Recorded information:
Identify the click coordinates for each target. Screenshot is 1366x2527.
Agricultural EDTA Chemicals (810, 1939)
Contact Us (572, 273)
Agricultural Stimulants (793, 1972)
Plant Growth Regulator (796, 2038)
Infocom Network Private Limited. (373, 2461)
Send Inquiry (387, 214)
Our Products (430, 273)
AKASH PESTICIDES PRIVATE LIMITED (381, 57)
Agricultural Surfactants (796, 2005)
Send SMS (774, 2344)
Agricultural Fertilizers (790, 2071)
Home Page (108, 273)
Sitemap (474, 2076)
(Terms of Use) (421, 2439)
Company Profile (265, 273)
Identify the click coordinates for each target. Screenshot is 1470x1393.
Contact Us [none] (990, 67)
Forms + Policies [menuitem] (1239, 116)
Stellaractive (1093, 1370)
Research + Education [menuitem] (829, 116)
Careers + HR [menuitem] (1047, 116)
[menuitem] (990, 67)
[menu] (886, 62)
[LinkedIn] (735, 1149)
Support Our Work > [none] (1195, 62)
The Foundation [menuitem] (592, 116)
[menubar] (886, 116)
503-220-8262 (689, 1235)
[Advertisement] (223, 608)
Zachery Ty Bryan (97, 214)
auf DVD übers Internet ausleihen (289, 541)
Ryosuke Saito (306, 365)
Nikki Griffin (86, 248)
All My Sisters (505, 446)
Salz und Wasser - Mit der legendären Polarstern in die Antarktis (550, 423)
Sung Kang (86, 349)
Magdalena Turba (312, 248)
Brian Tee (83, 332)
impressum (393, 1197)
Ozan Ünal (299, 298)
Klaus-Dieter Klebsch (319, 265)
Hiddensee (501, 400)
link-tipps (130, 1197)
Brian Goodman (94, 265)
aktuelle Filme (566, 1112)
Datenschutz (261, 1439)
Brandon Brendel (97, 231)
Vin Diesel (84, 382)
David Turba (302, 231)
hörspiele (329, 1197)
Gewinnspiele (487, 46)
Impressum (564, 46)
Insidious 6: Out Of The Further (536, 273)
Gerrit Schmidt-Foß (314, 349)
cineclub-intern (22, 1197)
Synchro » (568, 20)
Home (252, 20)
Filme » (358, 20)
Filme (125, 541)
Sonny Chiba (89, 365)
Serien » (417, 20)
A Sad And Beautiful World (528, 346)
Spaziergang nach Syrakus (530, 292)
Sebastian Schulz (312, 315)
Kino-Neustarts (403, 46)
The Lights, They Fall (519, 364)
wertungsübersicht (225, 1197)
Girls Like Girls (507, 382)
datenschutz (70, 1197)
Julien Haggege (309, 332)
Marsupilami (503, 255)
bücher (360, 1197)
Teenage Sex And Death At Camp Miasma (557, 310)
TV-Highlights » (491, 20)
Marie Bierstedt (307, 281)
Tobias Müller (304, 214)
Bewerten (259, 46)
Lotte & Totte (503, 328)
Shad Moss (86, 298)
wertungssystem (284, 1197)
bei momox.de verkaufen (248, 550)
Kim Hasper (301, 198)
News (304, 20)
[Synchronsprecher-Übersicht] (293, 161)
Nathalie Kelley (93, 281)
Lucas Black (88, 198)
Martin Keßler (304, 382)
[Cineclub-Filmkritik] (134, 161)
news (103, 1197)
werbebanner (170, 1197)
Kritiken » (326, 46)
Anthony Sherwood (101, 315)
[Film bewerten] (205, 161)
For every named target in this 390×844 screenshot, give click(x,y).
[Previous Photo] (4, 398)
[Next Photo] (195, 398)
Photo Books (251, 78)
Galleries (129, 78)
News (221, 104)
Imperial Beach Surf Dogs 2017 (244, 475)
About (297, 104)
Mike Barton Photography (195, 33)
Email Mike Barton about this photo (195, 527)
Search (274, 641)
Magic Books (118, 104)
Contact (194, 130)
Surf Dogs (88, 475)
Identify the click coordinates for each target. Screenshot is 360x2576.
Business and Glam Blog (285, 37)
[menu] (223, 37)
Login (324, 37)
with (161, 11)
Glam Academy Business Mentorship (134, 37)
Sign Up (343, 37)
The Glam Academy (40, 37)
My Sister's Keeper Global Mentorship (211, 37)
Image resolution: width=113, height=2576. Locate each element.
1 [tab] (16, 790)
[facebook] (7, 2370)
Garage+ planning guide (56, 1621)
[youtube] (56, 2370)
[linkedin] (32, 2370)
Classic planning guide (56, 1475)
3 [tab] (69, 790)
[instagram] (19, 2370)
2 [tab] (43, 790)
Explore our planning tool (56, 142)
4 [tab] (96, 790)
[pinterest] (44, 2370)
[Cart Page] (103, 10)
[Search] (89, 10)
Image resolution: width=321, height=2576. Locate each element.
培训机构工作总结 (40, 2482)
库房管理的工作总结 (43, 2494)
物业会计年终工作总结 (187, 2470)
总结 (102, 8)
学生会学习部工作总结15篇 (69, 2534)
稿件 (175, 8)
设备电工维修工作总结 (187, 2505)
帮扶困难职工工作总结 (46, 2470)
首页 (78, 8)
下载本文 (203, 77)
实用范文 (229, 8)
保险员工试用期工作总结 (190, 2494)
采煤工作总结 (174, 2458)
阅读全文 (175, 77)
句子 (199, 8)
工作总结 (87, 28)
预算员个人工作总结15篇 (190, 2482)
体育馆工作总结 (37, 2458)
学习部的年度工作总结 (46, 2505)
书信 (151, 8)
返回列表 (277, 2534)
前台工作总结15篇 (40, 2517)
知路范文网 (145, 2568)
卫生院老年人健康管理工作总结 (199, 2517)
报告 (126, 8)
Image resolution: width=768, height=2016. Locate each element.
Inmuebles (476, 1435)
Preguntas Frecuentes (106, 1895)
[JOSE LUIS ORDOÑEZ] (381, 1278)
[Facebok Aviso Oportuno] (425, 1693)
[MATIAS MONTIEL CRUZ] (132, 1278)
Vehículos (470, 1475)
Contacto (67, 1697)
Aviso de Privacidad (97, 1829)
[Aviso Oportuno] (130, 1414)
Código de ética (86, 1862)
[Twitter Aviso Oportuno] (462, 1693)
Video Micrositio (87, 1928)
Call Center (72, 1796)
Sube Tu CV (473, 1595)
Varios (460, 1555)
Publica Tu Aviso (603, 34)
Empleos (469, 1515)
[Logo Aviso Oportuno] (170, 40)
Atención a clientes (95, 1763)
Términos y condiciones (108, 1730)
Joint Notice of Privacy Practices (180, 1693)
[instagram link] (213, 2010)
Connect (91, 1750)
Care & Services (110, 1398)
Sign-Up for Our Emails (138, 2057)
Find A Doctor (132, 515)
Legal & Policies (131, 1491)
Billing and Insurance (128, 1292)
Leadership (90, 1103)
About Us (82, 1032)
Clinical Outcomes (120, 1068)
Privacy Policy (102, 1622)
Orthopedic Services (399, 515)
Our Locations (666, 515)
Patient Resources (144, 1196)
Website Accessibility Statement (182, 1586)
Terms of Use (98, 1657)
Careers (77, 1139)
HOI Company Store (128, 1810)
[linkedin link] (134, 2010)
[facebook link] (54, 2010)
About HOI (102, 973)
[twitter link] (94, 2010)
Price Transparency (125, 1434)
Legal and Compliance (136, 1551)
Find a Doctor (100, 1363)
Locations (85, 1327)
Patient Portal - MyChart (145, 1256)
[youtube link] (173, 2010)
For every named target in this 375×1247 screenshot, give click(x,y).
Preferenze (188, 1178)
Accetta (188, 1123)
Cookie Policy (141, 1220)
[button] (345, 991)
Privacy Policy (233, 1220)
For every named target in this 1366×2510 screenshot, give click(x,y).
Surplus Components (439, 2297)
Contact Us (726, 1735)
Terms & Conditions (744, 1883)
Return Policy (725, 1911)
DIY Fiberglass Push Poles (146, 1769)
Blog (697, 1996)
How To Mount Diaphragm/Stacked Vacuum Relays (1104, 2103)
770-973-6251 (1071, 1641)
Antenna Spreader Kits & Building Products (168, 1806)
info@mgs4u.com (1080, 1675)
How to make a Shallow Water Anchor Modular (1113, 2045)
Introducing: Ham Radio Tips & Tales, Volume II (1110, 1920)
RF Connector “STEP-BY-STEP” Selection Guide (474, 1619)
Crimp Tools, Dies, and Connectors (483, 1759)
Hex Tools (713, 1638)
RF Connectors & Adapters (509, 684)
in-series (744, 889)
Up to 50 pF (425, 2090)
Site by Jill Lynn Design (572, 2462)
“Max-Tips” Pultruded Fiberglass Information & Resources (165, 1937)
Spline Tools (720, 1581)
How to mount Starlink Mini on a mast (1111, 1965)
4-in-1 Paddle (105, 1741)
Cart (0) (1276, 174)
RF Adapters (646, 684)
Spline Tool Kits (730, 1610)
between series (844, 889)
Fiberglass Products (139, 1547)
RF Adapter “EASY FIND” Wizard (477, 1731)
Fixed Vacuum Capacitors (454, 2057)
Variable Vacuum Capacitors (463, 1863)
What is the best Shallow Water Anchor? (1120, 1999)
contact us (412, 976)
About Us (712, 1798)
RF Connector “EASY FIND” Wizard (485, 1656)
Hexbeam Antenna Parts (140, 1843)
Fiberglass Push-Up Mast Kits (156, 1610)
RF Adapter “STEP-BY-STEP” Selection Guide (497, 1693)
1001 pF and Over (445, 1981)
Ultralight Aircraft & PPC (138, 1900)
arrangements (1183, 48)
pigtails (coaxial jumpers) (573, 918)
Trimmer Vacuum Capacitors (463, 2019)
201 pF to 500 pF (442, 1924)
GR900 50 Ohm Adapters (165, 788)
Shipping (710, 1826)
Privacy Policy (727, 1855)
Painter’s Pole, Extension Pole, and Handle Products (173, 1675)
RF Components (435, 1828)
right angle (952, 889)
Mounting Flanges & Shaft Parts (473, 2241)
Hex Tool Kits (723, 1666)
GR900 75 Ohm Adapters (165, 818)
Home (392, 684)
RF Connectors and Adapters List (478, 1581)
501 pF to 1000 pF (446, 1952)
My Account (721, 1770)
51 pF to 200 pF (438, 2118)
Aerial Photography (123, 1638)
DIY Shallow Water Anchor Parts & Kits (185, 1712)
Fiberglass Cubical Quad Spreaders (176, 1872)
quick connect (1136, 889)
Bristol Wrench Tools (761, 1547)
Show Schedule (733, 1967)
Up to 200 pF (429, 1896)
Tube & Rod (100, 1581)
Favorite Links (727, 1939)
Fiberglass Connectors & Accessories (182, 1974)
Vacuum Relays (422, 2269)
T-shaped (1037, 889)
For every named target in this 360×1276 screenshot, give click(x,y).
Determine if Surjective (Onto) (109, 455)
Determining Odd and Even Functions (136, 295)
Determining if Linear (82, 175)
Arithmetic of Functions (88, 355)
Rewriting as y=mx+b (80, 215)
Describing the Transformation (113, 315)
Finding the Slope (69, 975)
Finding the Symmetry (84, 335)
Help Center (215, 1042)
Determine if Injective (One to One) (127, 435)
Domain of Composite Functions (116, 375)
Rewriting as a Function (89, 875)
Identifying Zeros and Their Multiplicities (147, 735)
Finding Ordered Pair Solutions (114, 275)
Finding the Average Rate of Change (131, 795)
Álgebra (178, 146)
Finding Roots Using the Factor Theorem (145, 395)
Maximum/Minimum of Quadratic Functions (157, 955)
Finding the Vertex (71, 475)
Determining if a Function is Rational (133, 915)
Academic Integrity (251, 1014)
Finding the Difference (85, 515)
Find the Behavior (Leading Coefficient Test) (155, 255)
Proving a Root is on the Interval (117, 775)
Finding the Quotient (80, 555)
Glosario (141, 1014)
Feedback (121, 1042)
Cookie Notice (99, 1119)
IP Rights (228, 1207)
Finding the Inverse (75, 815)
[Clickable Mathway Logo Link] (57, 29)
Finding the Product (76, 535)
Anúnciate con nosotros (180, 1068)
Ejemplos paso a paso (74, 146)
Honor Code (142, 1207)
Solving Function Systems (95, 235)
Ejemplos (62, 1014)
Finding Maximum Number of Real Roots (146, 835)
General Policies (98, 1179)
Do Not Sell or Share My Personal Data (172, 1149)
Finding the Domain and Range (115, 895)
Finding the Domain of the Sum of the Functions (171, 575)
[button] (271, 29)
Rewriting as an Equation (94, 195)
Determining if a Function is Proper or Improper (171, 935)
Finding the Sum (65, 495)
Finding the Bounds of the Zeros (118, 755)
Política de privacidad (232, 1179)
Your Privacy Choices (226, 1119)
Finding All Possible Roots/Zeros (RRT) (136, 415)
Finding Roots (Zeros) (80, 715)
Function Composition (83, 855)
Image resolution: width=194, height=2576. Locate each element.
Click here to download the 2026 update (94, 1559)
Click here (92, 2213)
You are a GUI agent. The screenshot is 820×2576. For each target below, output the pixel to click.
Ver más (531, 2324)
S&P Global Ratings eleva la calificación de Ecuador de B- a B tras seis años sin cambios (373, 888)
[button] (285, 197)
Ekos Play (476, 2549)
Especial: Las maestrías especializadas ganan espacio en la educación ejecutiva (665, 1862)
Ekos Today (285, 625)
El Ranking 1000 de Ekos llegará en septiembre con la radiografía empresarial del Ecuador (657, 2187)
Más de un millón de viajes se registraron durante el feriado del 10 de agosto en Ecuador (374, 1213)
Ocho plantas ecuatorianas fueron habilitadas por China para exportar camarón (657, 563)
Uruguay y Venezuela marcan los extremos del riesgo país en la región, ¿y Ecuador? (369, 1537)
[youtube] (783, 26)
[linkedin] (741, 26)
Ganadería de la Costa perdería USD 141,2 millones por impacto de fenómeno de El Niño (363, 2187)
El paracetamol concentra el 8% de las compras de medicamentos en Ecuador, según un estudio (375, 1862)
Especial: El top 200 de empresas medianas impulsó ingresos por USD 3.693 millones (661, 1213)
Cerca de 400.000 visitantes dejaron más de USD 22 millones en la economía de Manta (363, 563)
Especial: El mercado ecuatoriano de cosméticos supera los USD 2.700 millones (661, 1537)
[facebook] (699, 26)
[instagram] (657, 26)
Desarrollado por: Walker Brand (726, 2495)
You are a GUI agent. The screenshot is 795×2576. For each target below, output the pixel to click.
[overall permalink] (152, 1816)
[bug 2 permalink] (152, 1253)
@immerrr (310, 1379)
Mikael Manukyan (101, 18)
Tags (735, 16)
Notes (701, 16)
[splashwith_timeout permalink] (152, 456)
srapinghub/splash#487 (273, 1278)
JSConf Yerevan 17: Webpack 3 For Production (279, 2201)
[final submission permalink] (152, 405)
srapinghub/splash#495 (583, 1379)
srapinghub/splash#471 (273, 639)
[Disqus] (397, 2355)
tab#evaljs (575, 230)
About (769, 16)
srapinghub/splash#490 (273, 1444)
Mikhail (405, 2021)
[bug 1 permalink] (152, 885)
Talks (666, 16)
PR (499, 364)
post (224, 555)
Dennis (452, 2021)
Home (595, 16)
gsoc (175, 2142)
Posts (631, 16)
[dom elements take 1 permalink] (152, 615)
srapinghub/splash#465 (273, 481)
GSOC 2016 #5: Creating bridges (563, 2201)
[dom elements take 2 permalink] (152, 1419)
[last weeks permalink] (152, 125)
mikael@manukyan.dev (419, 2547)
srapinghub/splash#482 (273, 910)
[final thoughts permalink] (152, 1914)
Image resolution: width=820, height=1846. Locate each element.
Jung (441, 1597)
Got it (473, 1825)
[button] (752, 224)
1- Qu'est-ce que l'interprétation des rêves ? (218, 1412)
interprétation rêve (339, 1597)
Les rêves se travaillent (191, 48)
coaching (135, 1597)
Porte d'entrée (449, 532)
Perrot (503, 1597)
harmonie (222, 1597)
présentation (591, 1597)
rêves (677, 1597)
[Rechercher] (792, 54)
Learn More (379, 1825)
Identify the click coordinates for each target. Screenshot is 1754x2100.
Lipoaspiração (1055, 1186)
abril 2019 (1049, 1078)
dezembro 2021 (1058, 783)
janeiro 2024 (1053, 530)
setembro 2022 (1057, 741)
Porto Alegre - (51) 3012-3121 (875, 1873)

Problem statement: From the line holding "Shipping (710, 1826)" to the line holding "Finding Maximum Number", inclusive, restate each line above exactly as written.

Result for this task:
Shipping (710, 1826)
Privacy Policy (727, 1855)
Painter’s Pole, Extension Pole, and Handle Products (173, 1675)
RF Components (435, 1828)
right angle (952, 889)
Mounting Flanges & Shaft Parts (473, 2241)
Hex Tool Kits (723, 1666)
GR900 75 Ohm Adapters (165, 818)
Home (392, 684)
RF Connectors and Adapters List (478, 1581)
501 pF to 1000 pF (446, 1952)
My Account (721, 1770)
51 pF to 200 pF (438, 2118)
Aerial Photography (123, 1638)
DIY Shallow Water Anchor Parts & Kits (185, 1712)
Fiberglass Cubical Quad Spreaders (176, 1872)
quick connect (1136, 889)
Bristol Wrench Tools (761, 1547)
Show Schedule (733, 1967)
Up to 200 pF (429, 1896)
Tube & Rod (100, 1581)
Favorite Links (727, 1939)
Fiberglass Connectors & Accessories (182, 1974)
Vacuum Relays (422, 2269)
T-shaped (1037, 889)
For every named target in this 360×1276 screenshot, give click(x,y).
Determine if Surjective (Onto) (109, 455)
Determining Odd and Even Functions (136, 295)
Determining if Linear (82, 175)
Arithmetic of Functions (88, 355)
Rewriting as y=mx+b (80, 215)
Describing the Transformation (113, 315)
Finding the Slope (69, 975)
Finding the Symmetry (84, 335)
Help Center (215, 1042)
Determine if Injective (One to One) (127, 435)
Domain of Composite Functions (116, 375)
Rewriting as a Function (89, 875)
Identifying Zeros and Their Multiplicities (147, 735)
Finding Ordered Pair Solutions (114, 275)
Finding the Average Rate of Change (131, 795)
Álgebra (178, 146)
Finding Roots Using the Factor Theorem (145, 395)
Maximum/Minimum of Quadratic Functions (157, 955)
Finding the Vertex (71, 475)
Determining if a Function is Rational (133, 915)
Academic Integrity (251, 1014)
Finding the Difference (85, 515)
Find the Behavior (Leading Coefficient Test) (155, 255)
Proving a Root is on the Interval (117, 775)
Finding the Quotient (80, 555)
Glosario (141, 1014)
Feedback (121, 1042)
Cookie Notice (99, 1119)
IP Rights (228, 1207)
Finding the Inverse (75, 815)
[Clickable Mathway Logo Link] (57, 29)
Finding the Product (76, 535)
Anúnciate con nosotros (180, 1068)
Ejemplos paso a paso (74, 146)
Honor Code (142, 1207)
Solving Function Systems (95, 235)
Ejemplos (62, 1014)
Finding Maximum Number of Real Roots (146, 835)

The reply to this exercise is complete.